SOURCE DATA START

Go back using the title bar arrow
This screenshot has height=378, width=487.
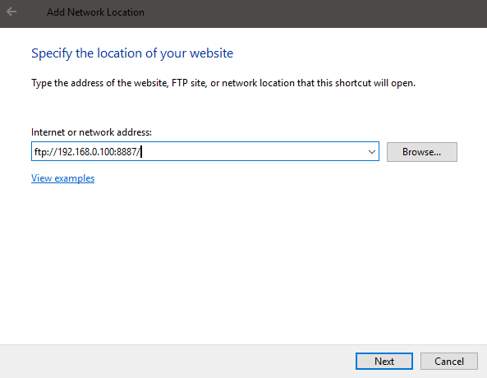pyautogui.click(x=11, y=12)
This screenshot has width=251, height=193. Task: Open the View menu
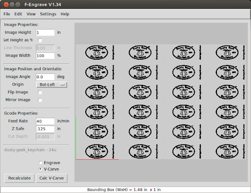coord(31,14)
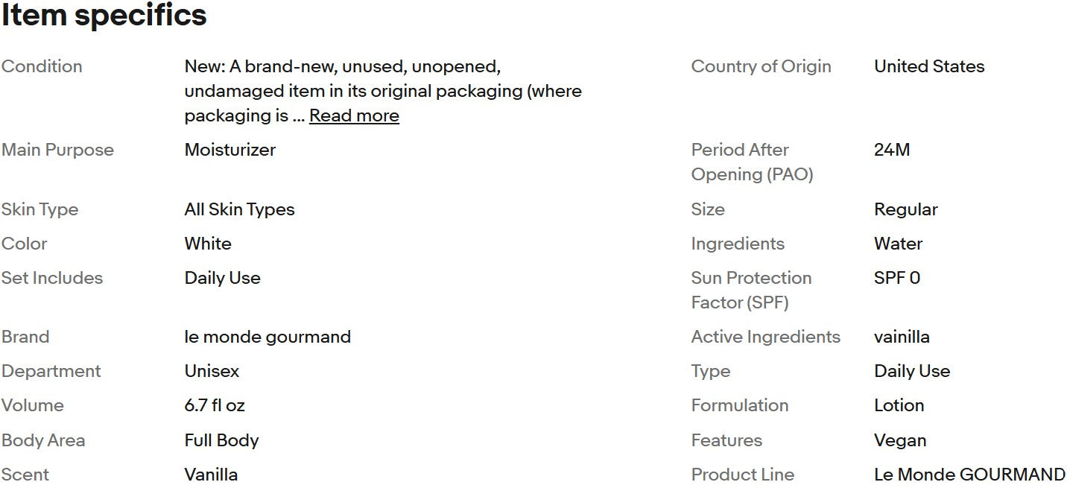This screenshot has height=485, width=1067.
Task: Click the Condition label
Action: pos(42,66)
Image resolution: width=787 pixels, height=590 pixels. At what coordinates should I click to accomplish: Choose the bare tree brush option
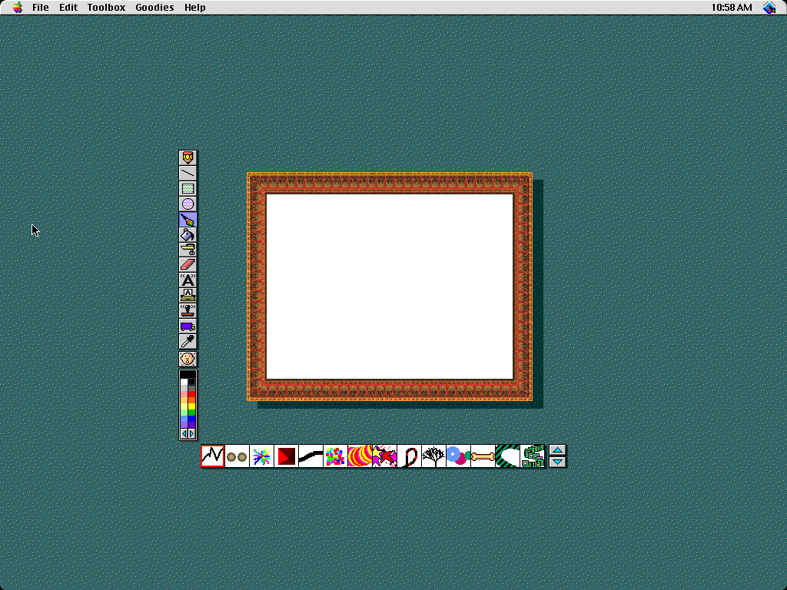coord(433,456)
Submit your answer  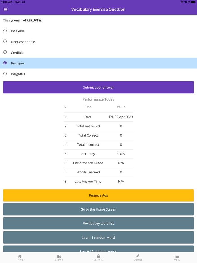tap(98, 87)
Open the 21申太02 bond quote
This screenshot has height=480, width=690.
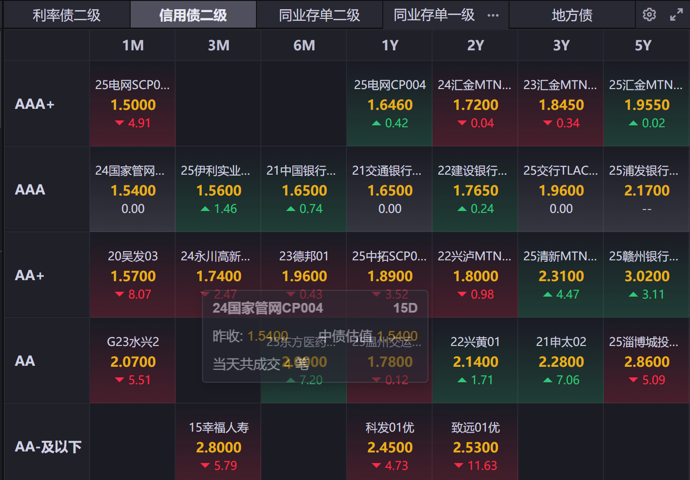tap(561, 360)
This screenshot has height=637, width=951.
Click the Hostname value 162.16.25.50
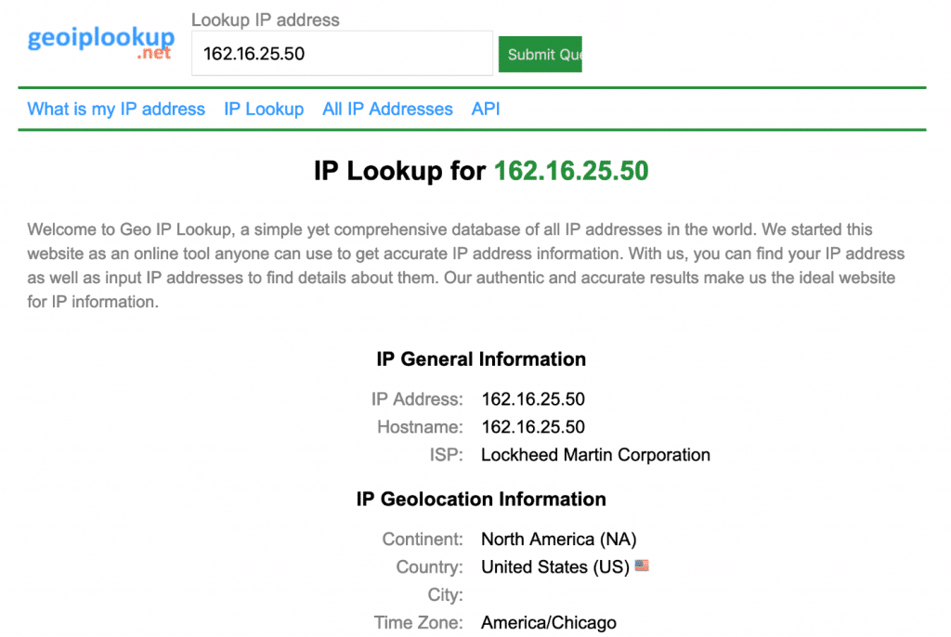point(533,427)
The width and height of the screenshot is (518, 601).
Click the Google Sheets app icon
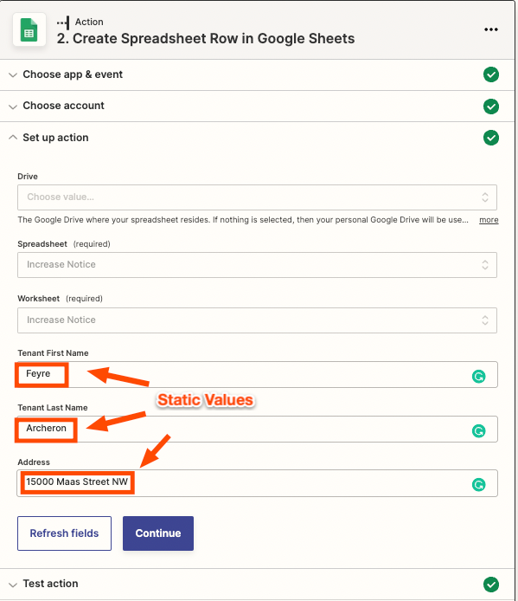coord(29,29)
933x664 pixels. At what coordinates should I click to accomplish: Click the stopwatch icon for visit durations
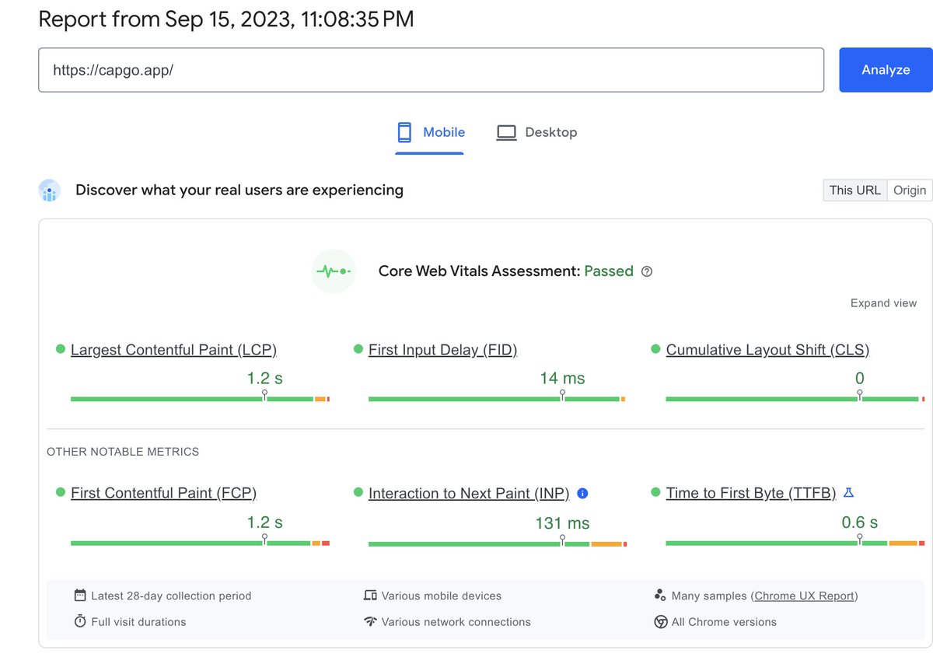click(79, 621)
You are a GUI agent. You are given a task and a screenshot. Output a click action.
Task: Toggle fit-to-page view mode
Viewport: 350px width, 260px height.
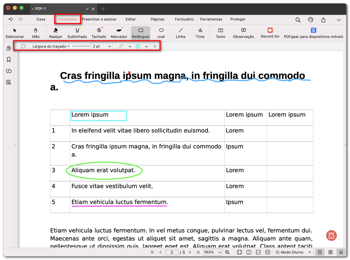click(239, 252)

SOURCE DATA END

-- BRIEF --
Leaving every picture out, please copy exactly the lines from the one holding "Click the Hostname value 162.16.25.50" through the last line of the listing, both ends included.

-- RESPONSE TO THE TASK --
Click the Hostname value 162.16.25.50
point(533,427)
The width and height of the screenshot is (518, 601).
Click the Google Sheets app icon
coord(29,29)
933x664 pixels. At what coordinates should I click to accomplish: Click the stopwatch icon for visit durations
click(79, 621)
You are a GUI agent. You are given a task and a screenshot. Output a click action.
Task: Toggle fit-to-page view mode
Viewport: 350px width, 260px height.
click(239, 252)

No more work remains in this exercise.